Speech title "Design Science Research Approach in enhancing clinical decision-making – the prediction of diabetes mellitus complications"

Abstract-Health information systems (HIS) are essential in modern healthcare, transforming data into actionable insights for informed decision-making and improved patient care. Clinical decision support systems (CDSSs) are a key area within HIS, particularly for diagnosing and predicting diseases. Given the global prevalence and severe impact of diabetes, predicting its complications is crucial. This study addresses an issue at Health New Zealand by developing a CDSS to predict complications of diabetes mellitus (CoDM). Despite having a rich dataset, the decision-making involvement needs further development. The study created a CDSS, focusing on design and data analysis. The system design followed design science research methodologies (DSRM), while data analysis used survival analysis methods to address research gaps. The CDSS developed resolves real-world issues and fills research gaps. The design perspective validates the use of DSRM in systematic solution design, and the data analytics perspective confirms the suitability of survival techniques. The CDSS provides a chronological risk percentage for 10 CoDM in a New Zealand cohort, with significant academic and managerial implications. It aids in early warnings, treatment plans, and efficient management of diabetes data repositories. Future research should enhance model accuracy with richer datasets and address interoperability challenges with the hospital information systems and processes performance.

 

 

Dr. Chalong Cheewakriangkrai

Chiang Mai University, Thailand

 

Dr. Chalong Cheewakriangkrai is currently a faculty member and teaching staff in Department of Obstetrics & Gynecology, Faculty of Medicine, Chiang Mai University, Thailand. His research interests are in the area of clinical epidemiology, uterine cancer, chemotherapy and targeted therapy in gynecologic cancer, and gynecological surgery. His experience as guest editor for several issues of Journal of Universal Computer Science (J.UCS) (SCI), Journal of Computing Science and Engineering (Ei/Scopus), International Journal of Computers and Applications (Ei/Scopus), Journal of Data Analysis (ECONLIT). He is currently serving as CO-PIs of the Taiwan MOST Two-year International Project (MOST106-2218-E-040 -001 -MY2) "The Implementation of Evidence-based CDSS for Gynecologic Cancer in Northern Thailand-- Contributions to International Efforts" and CSMU Hospital International Project (CSH-2018-D-002) "Developing evidence-based control programs for women with multiple primary malignantneoplasms (MPMNs): a multilateral-international cooperation."

Speech title "Global Health Challenges: “Bridging AI with global networking for clinical research"

Abstract-Global collaboration in health research has become increasingly critical in addressing complex health challenges that transcend national borders. With the advent of Artificial Intelligence (AI), the potential to enhance global health research has expanded significantly.
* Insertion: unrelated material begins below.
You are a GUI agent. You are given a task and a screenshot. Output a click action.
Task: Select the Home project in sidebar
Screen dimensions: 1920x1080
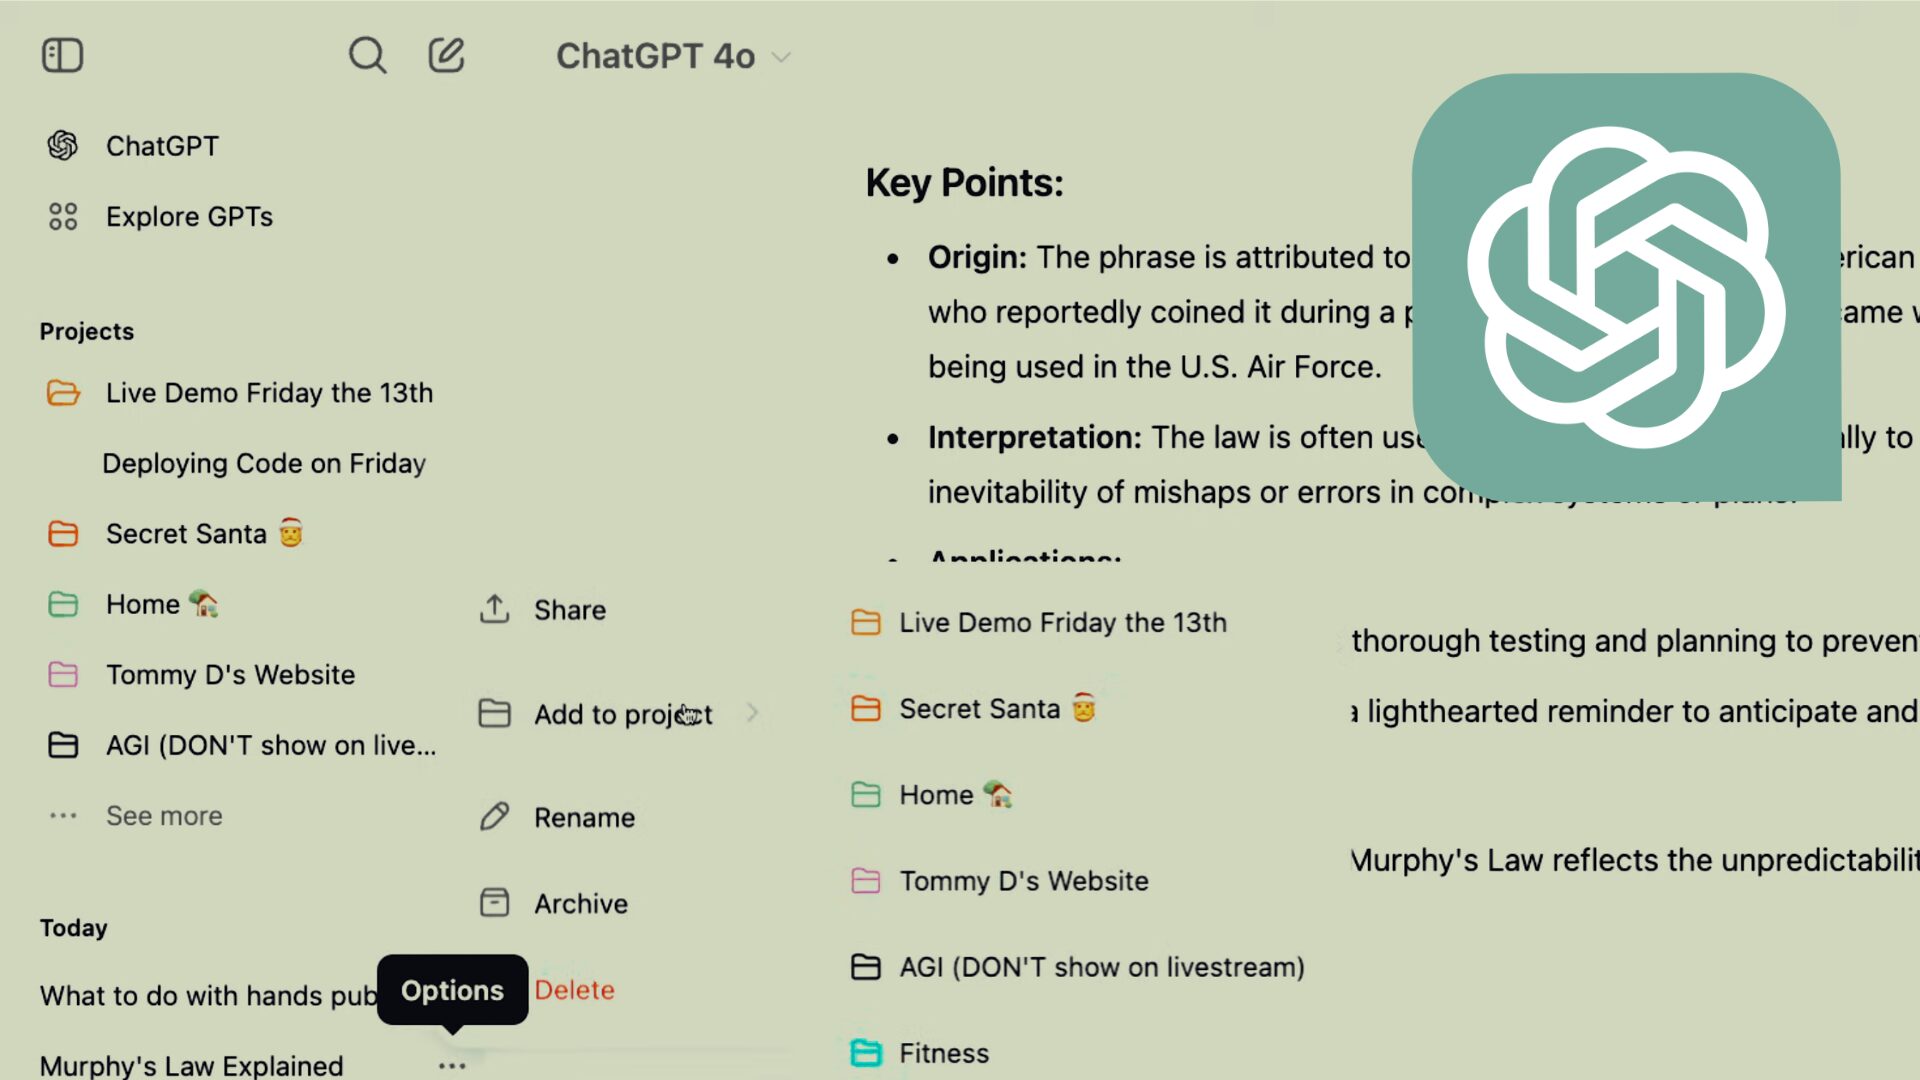pos(143,605)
AI technologies facilitate the collection, analysis, and sharing of vast amounts of health data from diverse populations, enabling researchers to identify patterns, predict outcomes, and develop targeted interventions more efficiently. Moreover, AI supports the integration of multidisciplinary expertise, bridging gaps between regions and institutions, and fostering a more cohesive global research community. Through AI-driven models, global health initiatives can be more responsive to emerging health threats, ensuring timely and effective interventions.

However, this collaboration also necessitates addressing challenges such as data privacy, ethical considerations, and equitable access to AI technologies across different regions.
In conclusion, the synergy between global collaboration and AI in health research holds promise for advancing public health, improving healthcare delivery, and ultimately achieving better health outcomes worldwide.